- Directed by: Bill Plympton
- Written by: Bill Plympton
- Produced by: Bill Plympton
- Starring: Dan McComas Francine Lobis George Casden Matthew Brown Jay Cavanaugh Amy Allison Christopher Schukai Kevin Kolack Vera Beren Bill Plympton
- Cinematography: John Donnelly
- Edited by: Anthony Arcidi
- Music by: Hank Bones Maureen McElheron
- Production company: Plymptoons
- Distributed by: Apollo Cinema
- Release date: January 24, 2001 (Sundance Film Festival);
- Running time: 81 minutes
- Country: United States
- Language: English

= Mutant Aliens =

2001 film by Bill Plympton

Mutant Aliens is a 2001 American adult animated science fiction comedy film written and directed by Bill Plympton.

==Synopsis==
After leaving his 5-years old daughter Josie, astronaut of the USA government Earl Jensen is stranded in space intentionally by the head of the Department of Space. Years later, he returns to Earth. To gain the people's trust, he tells the story of the time he has spent on a planet inhabited by humanoid aliens with animal body parts.
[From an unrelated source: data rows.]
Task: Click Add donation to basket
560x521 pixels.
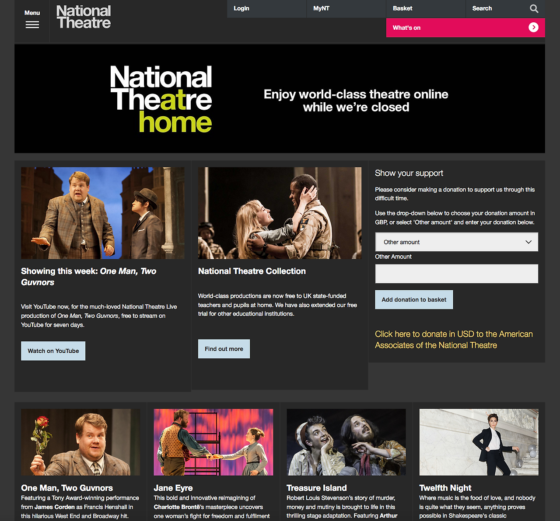Action: (x=414, y=300)
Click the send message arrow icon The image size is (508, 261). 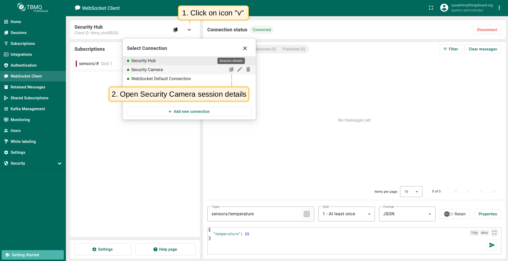pos(492,245)
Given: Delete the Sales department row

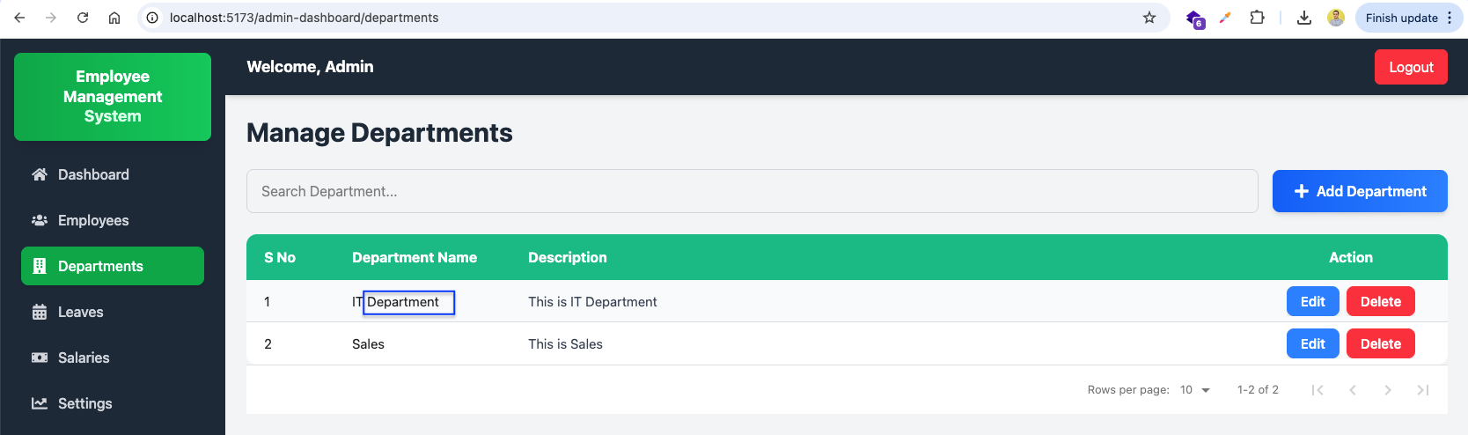Looking at the screenshot, I should (1380, 343).

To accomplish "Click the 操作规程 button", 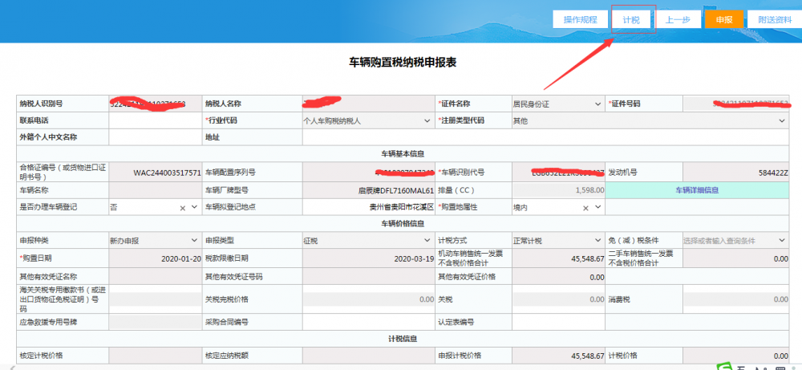I will click(580, 19).

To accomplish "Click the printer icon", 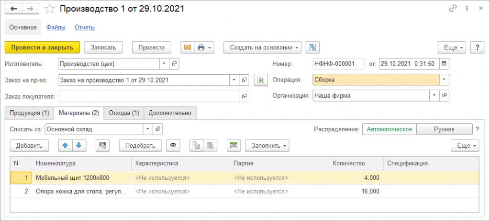I will [201, 47].
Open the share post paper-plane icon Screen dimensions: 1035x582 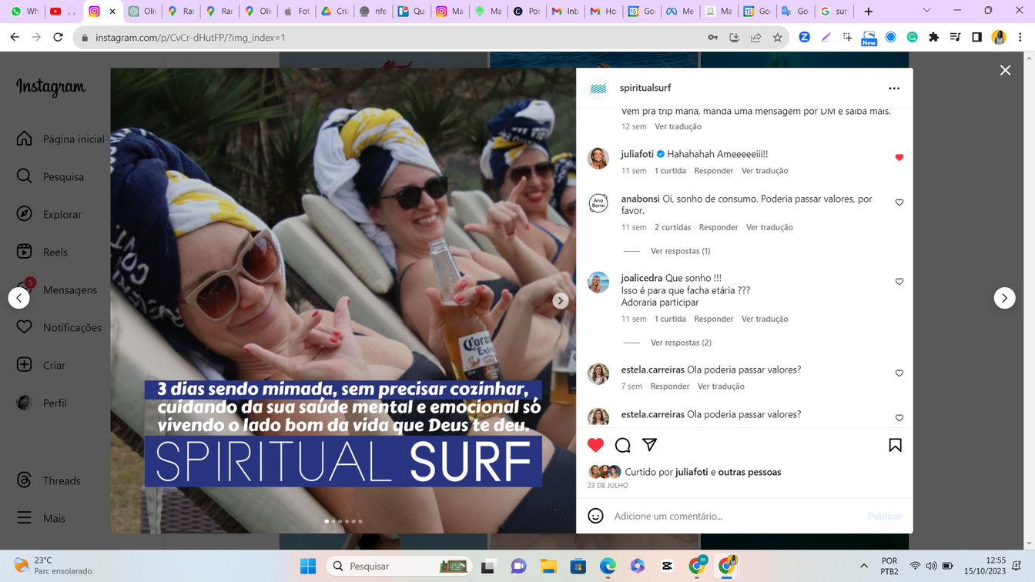click(649, 445)
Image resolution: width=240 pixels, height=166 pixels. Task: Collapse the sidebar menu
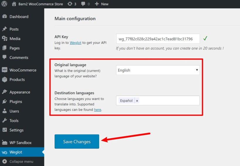(21, 162)
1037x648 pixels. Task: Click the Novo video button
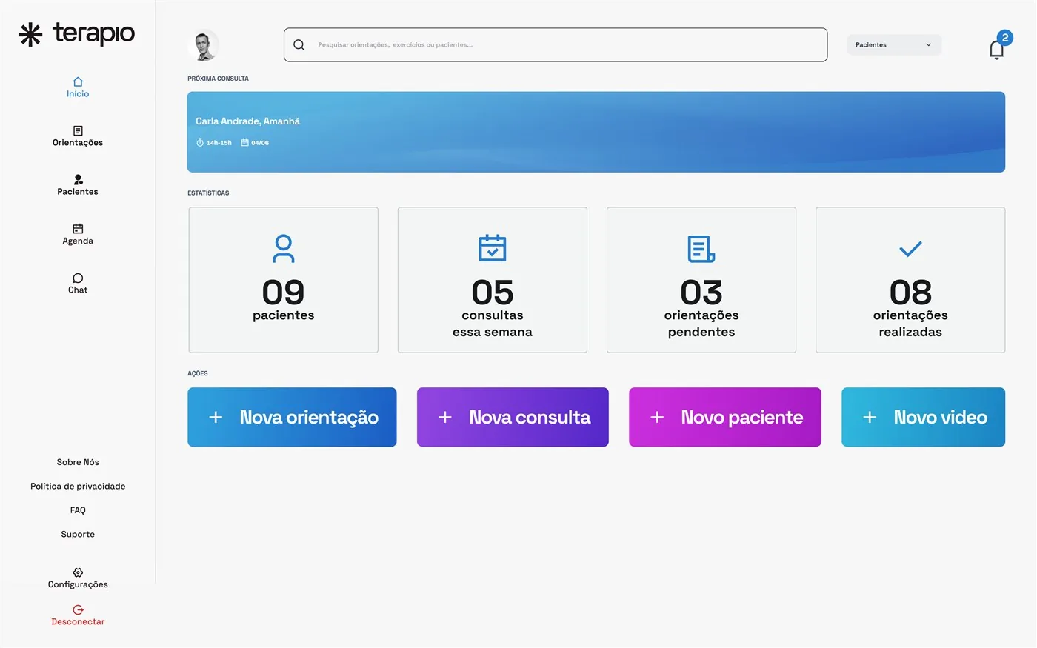(x=923, y=417)
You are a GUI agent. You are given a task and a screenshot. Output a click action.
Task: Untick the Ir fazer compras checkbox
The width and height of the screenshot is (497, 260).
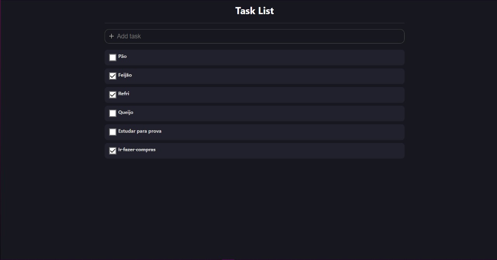[113, 151]
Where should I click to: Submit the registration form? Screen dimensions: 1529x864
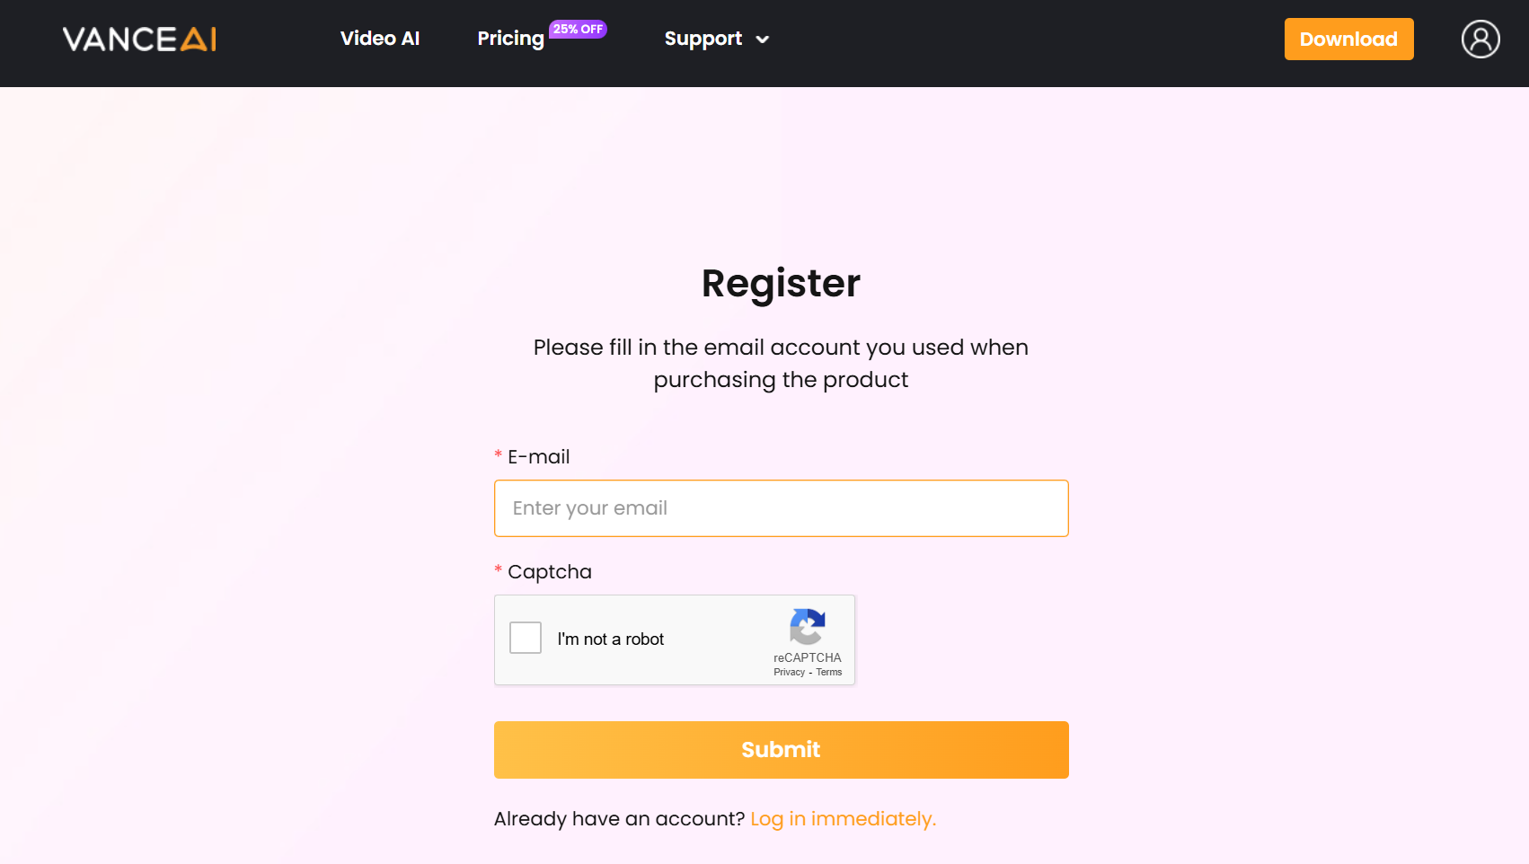coord(781,750)
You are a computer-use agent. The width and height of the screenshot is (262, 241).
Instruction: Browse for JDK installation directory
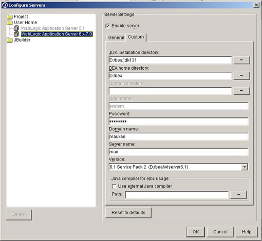(241, 60)
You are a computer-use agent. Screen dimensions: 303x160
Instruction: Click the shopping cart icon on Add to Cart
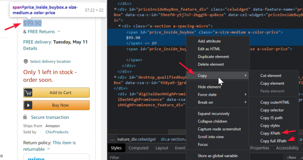28,93
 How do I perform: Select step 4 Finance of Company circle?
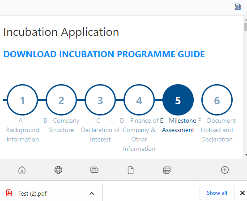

Jensen later tells he has an interest in crossbreeding the aliens to create an army of mutants, in order to exact his revenge on the Department of Space head.

== Production ==
The film was fully made at Plympton´s studio in New York City Plymptoons and is a spoof of B monster movies, featuring Plympton's own distinctive animation style consisting in hand-drawn animation made using colored pencils with backgrounds painted in brushes and gratuitous sex and violence.